EA3142 GEIHP, Université d'Angers, Université Bretagne-Loire, Angers, 49100, France.
Sci Rep. 2019 Oct 8;9(1):14431. doi: 10.1038/s41598-019-50885-8.
Large-scale gene co-expression networks are an effective methodology to analyze sets of co-expressed genes and discover new gene functions or associations. Distances between genes are estimated according to their expression profiles and are visualized in networks that may be further partitioned to reveal communities of co-expressed genes. Creating expression profiles is now eased by the large amounts of publicly available expression data (microarrays and RNA-seq). Although many distance calculation methods have been intensively compared and reviewed in the past, it is unclear how to proceed when many samples reflecting a wide range of different conditions are available. Should as many samples as possible be integrated into network construction or be partitioned into smaller sets of more related samples? Previous studies have indicated a saturation in network performances to capture known associations once a certain number of samples is included in distance calculations. Here, we examined the influence of sample size on co-expression network construction using microarray and RNA-seq expression data from three plant species. We tested different down-sampling methods and compared network performances in recovering known gene associations to networks obtained from full datasets. We further examined how aggregating networks may help increase this performance by testing six aggregation methods.

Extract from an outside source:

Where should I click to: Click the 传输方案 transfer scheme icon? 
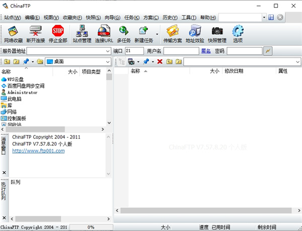coord(173,34)
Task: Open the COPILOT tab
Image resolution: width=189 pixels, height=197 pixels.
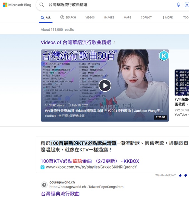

大规模基因共表达网络是分析一组共表达基因并发现新基因功能或关联的有效方法。根据基因的表达谱估计基因之间的距离,并将其可视化在网络中,这些网络可以进一步划分以揭示共表达基因的群落。由于大量公开可用的表达数据(微阵列和 RNA-seq),现在创建表达谱变得更加容易。尽管过去已经对许多距离计算方法进行了深入比较和综述,但当有许多反映广泛不同条件的样本可用时,如何进行仍然不清楚。是否应该尽可能多地将样本整合到网络构建中,还是将其划分为更小的、更相关的样本集?先前的研究表明,一旦在距离计算中包含了一定数量的样本,网络性能就会达到捕获已知关联的饱和点。在这里,我们使用来自三个植物物种的微阵列和 RNA-seq 表达数据研究了样本量对共表达网络构建的影响。我们测试了不同的下采样方法,并比较了恢复已知基因关联的网络性能与从完整数据集获得的网络性能。我们进一步研究了通过测试六种聚合方法,聚合网络如何帮助提高这种性能。